DNA fingerprints are useful in several applications of human health care research, as well as in the justice system.

Diagnosis of Inherited Disorders
DNA fingerprinting is used to diagnose inherited disorders in both prenatal and newborn babies in hospitals around the world. These disorders may include cystic fibrosis, hemophilia, Huntington's disease, familial Alzheimer's, sickle cell anemia, thalassemia, and many others.

Early detection of such disorders enables the medical staff to prepare themselves and the parents for proper treatment of the child. In some programs, genetic counselors use DNA fingerprint information to help prospective parents understand the risk of having an affected child.
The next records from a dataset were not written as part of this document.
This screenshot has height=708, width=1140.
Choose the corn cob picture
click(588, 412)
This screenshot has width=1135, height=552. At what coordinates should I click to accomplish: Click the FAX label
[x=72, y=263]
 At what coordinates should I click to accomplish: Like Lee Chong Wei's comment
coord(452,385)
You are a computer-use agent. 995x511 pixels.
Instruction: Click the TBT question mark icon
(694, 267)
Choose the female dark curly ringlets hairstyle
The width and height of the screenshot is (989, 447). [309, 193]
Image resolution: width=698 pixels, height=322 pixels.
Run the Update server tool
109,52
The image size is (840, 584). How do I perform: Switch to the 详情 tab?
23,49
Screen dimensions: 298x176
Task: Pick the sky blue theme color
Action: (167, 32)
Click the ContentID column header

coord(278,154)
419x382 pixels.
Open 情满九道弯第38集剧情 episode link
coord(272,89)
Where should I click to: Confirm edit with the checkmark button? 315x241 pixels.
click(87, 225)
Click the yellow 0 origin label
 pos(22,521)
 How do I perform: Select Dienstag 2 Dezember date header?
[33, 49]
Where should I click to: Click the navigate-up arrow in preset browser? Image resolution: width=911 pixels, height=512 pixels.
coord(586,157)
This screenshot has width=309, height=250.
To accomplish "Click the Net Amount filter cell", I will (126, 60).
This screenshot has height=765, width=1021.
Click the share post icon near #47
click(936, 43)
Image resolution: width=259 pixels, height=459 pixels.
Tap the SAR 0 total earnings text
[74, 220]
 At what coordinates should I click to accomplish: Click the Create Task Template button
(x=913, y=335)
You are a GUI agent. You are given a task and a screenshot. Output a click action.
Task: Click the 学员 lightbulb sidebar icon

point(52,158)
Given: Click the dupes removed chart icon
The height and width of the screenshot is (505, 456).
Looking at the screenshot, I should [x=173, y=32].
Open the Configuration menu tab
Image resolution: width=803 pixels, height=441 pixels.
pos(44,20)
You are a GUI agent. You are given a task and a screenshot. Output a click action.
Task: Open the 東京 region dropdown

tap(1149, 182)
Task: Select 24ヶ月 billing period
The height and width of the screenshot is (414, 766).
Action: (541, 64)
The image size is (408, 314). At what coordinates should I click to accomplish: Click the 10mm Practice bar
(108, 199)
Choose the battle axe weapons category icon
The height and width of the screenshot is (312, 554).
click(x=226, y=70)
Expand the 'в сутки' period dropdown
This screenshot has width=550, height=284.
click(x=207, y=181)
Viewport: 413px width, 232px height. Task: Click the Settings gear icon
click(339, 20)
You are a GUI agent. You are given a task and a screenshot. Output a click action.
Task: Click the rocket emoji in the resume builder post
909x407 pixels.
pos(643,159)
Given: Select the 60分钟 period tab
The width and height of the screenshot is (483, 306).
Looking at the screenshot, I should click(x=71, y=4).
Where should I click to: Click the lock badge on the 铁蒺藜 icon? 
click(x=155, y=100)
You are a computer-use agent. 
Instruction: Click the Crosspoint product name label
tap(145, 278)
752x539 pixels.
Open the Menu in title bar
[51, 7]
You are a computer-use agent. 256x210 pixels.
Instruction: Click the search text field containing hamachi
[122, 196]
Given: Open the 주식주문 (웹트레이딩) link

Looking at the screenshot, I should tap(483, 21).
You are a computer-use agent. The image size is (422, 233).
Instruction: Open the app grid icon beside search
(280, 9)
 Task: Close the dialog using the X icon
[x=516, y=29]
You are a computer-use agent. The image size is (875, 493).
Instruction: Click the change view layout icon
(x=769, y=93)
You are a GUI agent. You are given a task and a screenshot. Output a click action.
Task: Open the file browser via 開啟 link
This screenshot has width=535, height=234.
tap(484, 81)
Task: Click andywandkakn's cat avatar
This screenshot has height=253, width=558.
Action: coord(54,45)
In other programs, prospective parents use DNA fingerprint information in their decisions concerning affected pregnancies.

Developing Cures for Inherited Disorders
Research programs to locate inherited disorders on the chromosomes depend on the information contained in DNA fingerprints. By studying the DNA fingerprints of relatives who have a history of some particular disorder, or by comparing large groups of people with and without the disorder, it is possible to identify DNA patterns associated with the disease in question. This work is a necessary first step in designing an eventual genetic cure for these disorders.

Biological Evidence
FBI and police labs around the U.S. have begun to use DNA fingerprints to link suspects to biological evidence - blood or semen stains, hair, or items of clothing - found at the scene of a crime. Since 1987, hundreds of cases have been decided with the assistance of DNA fingerprint evidence.

Another important use of DNA fingerprints in the court system is to establish paternity in custody and child support litigation. In these applications, DNA fingerprints bring an unprecedented, nearly perfect accuracy to the determination.

Personal Identification
Because every organ or tissue of an individual contains the same DNA fingerprint, the U.S. armed services have just begun a program to collect DNA fingerprints from all personnel for use later, in case they are needed to identify casualties or persons missing in action. The DNA method will be far superior to the dogtags, dental records, and blood typing strategies currently in use.